The two fighters traded verbal blows before the Oct. 6 fight and Nurmagomedov sparked a brawl with McGregor's team after winning by submission.
During a news conference in Moscow on Monday to announce a sponsorship with Gorilla Energy Drinks, Nurmagomedov said "everything is possible. Just as McGregor and I feuded, so we could reconcile.''
He added that he doesn't know how he would react when he sees the Irish fighter next, saying, "Who are we not to forgive one another when the Almighty forgives us?"
Nurmagomedov says he would prefer a fight with Floyd Mayweather Jr. -- without giving details of how it might be arranged -- over the UFC's preferred option of Tony Ferguson.

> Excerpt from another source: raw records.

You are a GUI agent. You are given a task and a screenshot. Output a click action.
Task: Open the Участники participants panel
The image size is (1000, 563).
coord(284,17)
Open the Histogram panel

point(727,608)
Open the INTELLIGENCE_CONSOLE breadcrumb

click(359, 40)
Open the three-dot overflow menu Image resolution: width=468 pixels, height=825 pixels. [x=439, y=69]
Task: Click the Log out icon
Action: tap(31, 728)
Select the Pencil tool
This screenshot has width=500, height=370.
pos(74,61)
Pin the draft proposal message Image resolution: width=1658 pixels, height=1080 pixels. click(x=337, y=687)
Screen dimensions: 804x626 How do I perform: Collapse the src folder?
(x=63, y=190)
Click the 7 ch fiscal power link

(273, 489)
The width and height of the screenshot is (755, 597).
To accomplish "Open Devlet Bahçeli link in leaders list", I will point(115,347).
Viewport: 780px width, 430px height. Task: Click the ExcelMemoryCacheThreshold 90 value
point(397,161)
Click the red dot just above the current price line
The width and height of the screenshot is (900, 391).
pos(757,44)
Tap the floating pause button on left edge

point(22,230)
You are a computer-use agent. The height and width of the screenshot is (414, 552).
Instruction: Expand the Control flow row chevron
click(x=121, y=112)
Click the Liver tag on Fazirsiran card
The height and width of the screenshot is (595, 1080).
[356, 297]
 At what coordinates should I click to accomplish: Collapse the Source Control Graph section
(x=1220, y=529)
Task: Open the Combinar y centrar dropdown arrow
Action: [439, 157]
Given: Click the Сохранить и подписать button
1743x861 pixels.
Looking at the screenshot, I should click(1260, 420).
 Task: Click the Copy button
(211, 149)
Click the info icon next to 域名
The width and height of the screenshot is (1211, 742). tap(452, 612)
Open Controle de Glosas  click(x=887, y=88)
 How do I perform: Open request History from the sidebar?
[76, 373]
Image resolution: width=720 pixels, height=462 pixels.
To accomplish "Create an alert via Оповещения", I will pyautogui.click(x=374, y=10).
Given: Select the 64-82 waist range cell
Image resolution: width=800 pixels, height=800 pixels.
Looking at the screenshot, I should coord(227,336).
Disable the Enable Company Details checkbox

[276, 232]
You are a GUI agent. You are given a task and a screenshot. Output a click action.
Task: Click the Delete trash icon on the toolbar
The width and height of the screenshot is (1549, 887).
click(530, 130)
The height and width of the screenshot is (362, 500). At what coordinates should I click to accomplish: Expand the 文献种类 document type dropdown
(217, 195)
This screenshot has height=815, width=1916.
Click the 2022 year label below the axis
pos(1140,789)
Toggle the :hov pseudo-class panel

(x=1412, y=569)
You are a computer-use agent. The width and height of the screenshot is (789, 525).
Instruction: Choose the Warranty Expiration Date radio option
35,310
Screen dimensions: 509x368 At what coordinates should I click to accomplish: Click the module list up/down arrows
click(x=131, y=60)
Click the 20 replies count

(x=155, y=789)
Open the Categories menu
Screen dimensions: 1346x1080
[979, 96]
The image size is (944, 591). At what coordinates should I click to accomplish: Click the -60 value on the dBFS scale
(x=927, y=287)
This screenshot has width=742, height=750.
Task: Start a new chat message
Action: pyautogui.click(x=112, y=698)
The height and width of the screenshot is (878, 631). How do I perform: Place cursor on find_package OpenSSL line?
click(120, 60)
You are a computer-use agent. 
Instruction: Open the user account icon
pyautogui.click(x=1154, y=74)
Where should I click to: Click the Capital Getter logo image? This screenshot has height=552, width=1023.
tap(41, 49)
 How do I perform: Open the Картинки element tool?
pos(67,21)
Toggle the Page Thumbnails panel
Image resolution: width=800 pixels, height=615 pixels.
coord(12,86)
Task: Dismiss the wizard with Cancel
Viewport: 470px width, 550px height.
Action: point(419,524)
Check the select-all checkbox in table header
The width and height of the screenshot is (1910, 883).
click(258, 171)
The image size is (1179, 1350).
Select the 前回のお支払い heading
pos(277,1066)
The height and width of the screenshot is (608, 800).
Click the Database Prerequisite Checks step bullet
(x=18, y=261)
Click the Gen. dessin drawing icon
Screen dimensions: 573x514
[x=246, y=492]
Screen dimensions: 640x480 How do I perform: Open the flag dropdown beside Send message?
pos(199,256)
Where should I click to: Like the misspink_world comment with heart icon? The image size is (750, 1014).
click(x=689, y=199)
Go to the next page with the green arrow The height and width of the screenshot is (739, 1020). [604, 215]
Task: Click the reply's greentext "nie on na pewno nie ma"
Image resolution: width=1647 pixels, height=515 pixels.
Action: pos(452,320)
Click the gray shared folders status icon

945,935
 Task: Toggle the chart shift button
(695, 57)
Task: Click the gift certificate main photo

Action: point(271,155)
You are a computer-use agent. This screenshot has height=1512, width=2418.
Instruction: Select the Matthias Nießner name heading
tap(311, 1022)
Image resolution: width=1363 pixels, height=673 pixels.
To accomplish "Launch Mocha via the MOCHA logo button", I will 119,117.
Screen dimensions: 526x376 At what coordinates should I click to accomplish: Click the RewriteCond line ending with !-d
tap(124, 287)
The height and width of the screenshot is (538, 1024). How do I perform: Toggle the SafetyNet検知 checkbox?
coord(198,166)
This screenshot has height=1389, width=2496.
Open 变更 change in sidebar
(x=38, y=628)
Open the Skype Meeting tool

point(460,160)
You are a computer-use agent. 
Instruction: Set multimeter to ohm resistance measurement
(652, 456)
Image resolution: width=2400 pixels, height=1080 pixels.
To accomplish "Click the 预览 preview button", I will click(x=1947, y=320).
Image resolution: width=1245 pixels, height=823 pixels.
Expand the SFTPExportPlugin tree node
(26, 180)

"For legacy and in the sense of the money aspect, and in a sporting sense, I think the Mayweather fight is much more interesting," Nurmagomedov said, adding that any negotiations have to wait for his scheduled hearing with the Nevada State Athletic Commission on Dec. 10 regarding the aftermath of the McGregor fight. "The athletics commission needs to finish up first and then we'll talk.''
A devout Muslim, Nurmagomedov has increasingly become an influential conservative voice in Russia, criticizing aspects of nightlife in his home region of Dagestan. Numerous Russian athletes have moved into politics after retiring, including heavyweight boxer Nikolai Valuev, now a member of parliament, but Nurmagomedov said he has no plans to join them.
"I try to stay away from all that," he said. "The main thing is to have the desire to help people and you don't have to be a member of parliament to do that."